(Records contained in a dataset)
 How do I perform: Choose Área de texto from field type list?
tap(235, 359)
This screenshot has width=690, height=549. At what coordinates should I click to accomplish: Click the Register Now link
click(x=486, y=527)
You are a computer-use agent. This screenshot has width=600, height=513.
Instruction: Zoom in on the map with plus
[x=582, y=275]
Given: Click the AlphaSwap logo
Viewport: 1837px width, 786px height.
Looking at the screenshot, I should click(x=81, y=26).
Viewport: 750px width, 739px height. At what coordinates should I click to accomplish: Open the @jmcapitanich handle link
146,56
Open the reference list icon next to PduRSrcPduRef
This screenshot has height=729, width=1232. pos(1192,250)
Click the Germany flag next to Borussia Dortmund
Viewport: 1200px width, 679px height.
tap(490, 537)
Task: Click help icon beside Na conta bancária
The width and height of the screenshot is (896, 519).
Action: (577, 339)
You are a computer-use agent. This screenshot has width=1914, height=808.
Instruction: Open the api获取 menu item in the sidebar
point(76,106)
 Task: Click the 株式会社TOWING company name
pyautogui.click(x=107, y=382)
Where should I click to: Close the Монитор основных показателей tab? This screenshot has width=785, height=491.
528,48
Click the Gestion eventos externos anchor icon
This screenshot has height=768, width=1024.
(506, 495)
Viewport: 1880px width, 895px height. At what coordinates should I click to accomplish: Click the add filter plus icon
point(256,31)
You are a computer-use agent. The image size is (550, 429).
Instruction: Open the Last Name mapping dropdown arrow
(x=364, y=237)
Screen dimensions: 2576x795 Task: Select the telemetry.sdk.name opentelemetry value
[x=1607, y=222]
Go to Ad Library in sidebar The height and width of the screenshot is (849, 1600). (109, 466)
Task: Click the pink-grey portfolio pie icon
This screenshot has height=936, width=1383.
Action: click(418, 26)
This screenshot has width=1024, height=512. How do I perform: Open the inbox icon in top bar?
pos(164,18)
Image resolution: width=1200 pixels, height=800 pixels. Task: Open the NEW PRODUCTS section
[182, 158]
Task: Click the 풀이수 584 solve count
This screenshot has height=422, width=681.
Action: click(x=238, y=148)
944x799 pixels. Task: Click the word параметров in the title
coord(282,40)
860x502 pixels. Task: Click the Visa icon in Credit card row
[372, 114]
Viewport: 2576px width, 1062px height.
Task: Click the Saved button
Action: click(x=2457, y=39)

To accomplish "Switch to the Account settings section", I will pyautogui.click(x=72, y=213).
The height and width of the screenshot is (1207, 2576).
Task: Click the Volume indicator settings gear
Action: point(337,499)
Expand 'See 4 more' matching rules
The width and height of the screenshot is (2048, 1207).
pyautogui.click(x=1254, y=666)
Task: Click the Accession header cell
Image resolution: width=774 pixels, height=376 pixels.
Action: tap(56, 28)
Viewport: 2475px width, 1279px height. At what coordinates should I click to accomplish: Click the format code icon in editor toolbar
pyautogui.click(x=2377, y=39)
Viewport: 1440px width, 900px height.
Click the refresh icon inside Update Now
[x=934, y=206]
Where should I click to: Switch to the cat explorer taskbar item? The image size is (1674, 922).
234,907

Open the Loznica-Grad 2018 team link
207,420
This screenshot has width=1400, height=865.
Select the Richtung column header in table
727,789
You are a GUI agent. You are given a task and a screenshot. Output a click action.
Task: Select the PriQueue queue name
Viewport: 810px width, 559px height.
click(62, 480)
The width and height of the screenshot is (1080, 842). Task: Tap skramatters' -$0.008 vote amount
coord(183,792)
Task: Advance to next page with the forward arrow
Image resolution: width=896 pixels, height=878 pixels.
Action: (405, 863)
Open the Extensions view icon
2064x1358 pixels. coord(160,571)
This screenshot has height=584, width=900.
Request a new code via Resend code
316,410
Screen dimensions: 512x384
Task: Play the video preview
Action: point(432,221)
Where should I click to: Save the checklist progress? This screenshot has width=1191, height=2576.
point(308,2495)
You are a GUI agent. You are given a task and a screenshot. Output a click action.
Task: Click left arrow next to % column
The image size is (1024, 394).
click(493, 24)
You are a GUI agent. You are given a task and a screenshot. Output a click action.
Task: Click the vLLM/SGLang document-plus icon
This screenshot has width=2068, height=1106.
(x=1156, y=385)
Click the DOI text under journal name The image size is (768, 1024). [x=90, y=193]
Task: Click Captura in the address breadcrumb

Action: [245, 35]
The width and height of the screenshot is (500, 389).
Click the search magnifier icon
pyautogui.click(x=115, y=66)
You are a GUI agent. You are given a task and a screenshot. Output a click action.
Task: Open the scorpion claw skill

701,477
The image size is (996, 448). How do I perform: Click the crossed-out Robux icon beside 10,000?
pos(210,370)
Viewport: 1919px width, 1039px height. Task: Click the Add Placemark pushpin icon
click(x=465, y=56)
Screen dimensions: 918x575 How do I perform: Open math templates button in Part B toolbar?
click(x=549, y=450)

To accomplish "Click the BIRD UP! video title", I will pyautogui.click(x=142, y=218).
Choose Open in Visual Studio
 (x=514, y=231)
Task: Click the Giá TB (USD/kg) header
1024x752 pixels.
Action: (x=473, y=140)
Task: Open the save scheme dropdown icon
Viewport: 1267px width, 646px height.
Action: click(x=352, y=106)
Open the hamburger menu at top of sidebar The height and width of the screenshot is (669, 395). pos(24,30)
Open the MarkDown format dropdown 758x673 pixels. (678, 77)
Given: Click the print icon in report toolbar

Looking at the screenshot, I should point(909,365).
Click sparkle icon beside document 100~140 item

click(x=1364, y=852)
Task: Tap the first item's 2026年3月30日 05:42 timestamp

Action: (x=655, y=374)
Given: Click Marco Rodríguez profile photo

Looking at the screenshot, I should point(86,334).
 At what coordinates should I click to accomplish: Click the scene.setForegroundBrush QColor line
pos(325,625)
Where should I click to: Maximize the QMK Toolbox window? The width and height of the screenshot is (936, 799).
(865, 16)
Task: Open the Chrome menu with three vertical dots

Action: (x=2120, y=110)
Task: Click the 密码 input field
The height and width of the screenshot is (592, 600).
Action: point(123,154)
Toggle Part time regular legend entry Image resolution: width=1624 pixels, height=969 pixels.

■ EXERCISE INSTRUCTIONS ■
Swap every "computer-use agent" for "desktop automation agent" throughout the records and leave everything else unchanged.

■ RESULT OF THIS EXERCISE ■
 How do I perform: Choose Área de texto from field type list?
tap(235, 359)
This screenshot has width=690, height=549. At what coordinates should I click to accomplish: Click the Register Now link
click(x=486, y=527)
You are a desktop automation agent. This screenshot has width=600, height=513.
Instruction: Zoom in on the map with plus
[x=582, y=275]
Given: Click the AlphaSwap logo
Viewport: 1837px width, 786px height.
Looking at the screenshot, I should click(x=81, y=26).
Viewport: 750px width, 739px height. At what coordinates should I click to accomplish: Open the @jmcapitanich handle link
146,56
Open the reference list icon next to PduRSrcPduRef
This screenshot has height=729, width=1232. pos(1192,250)
Click the Germany flag next to Borussia Dortmund
Viewport: 1200px width, 679px height.
tap(490, 537)
Task: Click help icon beside Na conta bancária
The width and height of the screenshot is (896, 519).
Action: (577, 339)
You are a desktop automation agent. This screenshot has width=1914, height=808.
Instruction: Open the api获取 menu item in the sidebar
point(76,106)
 Task: Click the 株式会社TOWING company name
pyautogui.click(x=107, y=382)
Where should I click to: Close the Монитор основных показателей tab? This screenshot has width=785, height=491.
528,48
Click the Gestion eventos externos anchor icon
This screenshot has height=768, width=1024.
(506, 495)
Viewport: 1880px width, 895px height. At what coordinates should I click to accomplish: Click the add filter plus icon
point(256,31)
You are a desktop automation agent. The image size is (550, 429).
Instruction: Open the Last Name mapping dropdown arrow
(x=364, y=237)
Screen dimensions: 2576x795 Task: Select the telemetry.sdk.name opentelemetry value
[x=1607, y=222]
Go to Ad Library in sidebar The height and width of the screenshot is (849, 1600). (109, 466)
Task: Click the pink-grey portfolio pie icon
This screenshot has height=936, width=1383.
Action: click(418, 26)
This screenshot has width=1024, height=512. How do I perform: Open the inbox icon in top bar?
pos(164,18)
Image resolution: width=1200 pixels, height=800 pixels. Task: Open the NEW PRODUCTS section
[182, 158]
Task: Click the 풀이수 584 solve count
This screenshot has height=422, width=681.
Action: click(x=238, y=148)
944x799 pixels. Task: Click the word параметров in the title
coord(282,40)
860x502 pixels. Task: Click the Visa icon in Credit card row
[372, 114]
Viewport: 2576px width, 1062px height.
Task: Click the Saved button
Action: click(x=2457, y=39)

To accomplish "Switch to the Account settings section", I will pyautogui.click(x=72, y=213).
The height and width of the screenshot is (1207, 2576).
Task: Click the Volume indicator settings gear
Action: point(337,499)
Expand 'See 4 more' matching rules
The width and height of the screenshot is (2048, 1207).
pyautogui.click(x=1254, y=666)
Task: Click the Accession header cell
Image resolution: width=774 pixels, height=376 pixels.
Action: tap(56, 28)
Viewport: 2475px width, 1279px height. At what coordinates should I click to accomplish: Click the format code icon in editor toolbar
pyautogui.click(x=2377, y=39)
Viewport: 1440px width, 900px height.
Click the refresh icon inside Update Now
[x=934, y=206]
Where should I click to: Switch to the cat explorer taskbar item? The image size is (1674, 922).
234,907

Open the Loznica-Grad 2018 team link
207,420
This screenshot has width=1400, height=865.
Select the Richtung column header in table
727,789
You are a GUI agent. You are given a task and a screenshot. Output a click action.
Task: Select the PriQueue queue name
Viewport: 810px width, 559px height.
click(62, 480)
The width and height of the screenshot is (1080, 842). Task: Tap skramatters' -$0.008 vote amount
coord(183,792)
Task: Advance to next page with the forward arrow
Image resolution: width=896 pixels, height=878 pixels.
Action: (405, 863)
Open the Extensions view icon
2064x1358 pixels. coord(160,571)
This screenshot has height=584, width=900.
Request a new code via Resend code
316,410
Screen dimensions: 512x384
Task: Play the video preview
Action: point(432,221)
Where should I click to: Save the checklist progress? This screenshot has width=1191, height=2576.
point(308,2495)
You are a GUI agent. You are given a task and a screenshot. Output a click action.
Task: Click left arrow next to % column
The image size is (1024, 394).
click(493, 24)
You are a GUI agent. You are given a task and a screenshot. Output a click action.
Task: Click the vLLM/SGLang document-plus icon
This screenshot has width=2068, height=1106.
(x=1156, y=385)
Click the DOI text under journal name The image size is (768, 1024). [x=90, y=193]
Task: Click Captura in the address breadcrumb

Action: [245, 35]
The width and height of the screenshot is (500, 389).
Click the search magnifier icon
pyautogui.click(x=115, y=66)
You are a GUI agent. You are given a task and a screenshot. Output a click action.
Task: Open the scorpion claw skill

701,477
The image size is (996, 448). How do I perform: Click the crossed-out Robux icon beside 10,000?
pos(210,370)
Viewport: 1919px width, 1039px height. Task: Click the Add Placemark pushpin icon
click(x=465, y=56)
Screen dimensions: 918x575 How do I perform: Open math templates button in Part B toolbar?
click(x=549, y=450)

To accomplish "Click the BIRD UP! video title", I will pyautogui.click(x=142, y=218).
Choose Open in Visual Studio
 (x=514, y=231)
Task: Click the Giá TB (USD/kg) header
1024x752 pixels.
Action: (x=473, y=140)
Task: Open the save scheme dropdown icon
Viewport: 1267px width, 646px height.
Action: click(x=352, y=106)
Open the hamburger menu at top of sidebar The height and width of the screenshot is (669, 395). pos(24,30)
Open the MarkDown format dropdown 758x673 pixels. (678, 77)
Given: Click the print icon in report toolbar

Looking at the screenshot, I should point(909,365).
Click sparkle icon beside document 100~140 item

click(x=1364, y=852)
Task: Tap the first item's 2026年3月30日 05:42 timestamp

Action: (x=655, y=374)
Given: Click Marco Rodríguez profile photo

Looking at the screenshot, I should point(86,334).
 At what coordinates should I click to accomplish: Click the scene.setForegroundBrush QColor line
pos(325,625)
Where should I click to: Maximize the QMK Toolbox window? The width and height of the screenshot is (936, 799).
(865, 16)
Task: Open the Chrome menu with three vertical dots

Action: (x=2120, y=110)
Task: Click the 密码 input field
The height and width of the screenshot is (592, 600).
Action: point(123,154)
Toggle Part time regular legend entry Image resolution: width=1624 pixels, height=969 pixels.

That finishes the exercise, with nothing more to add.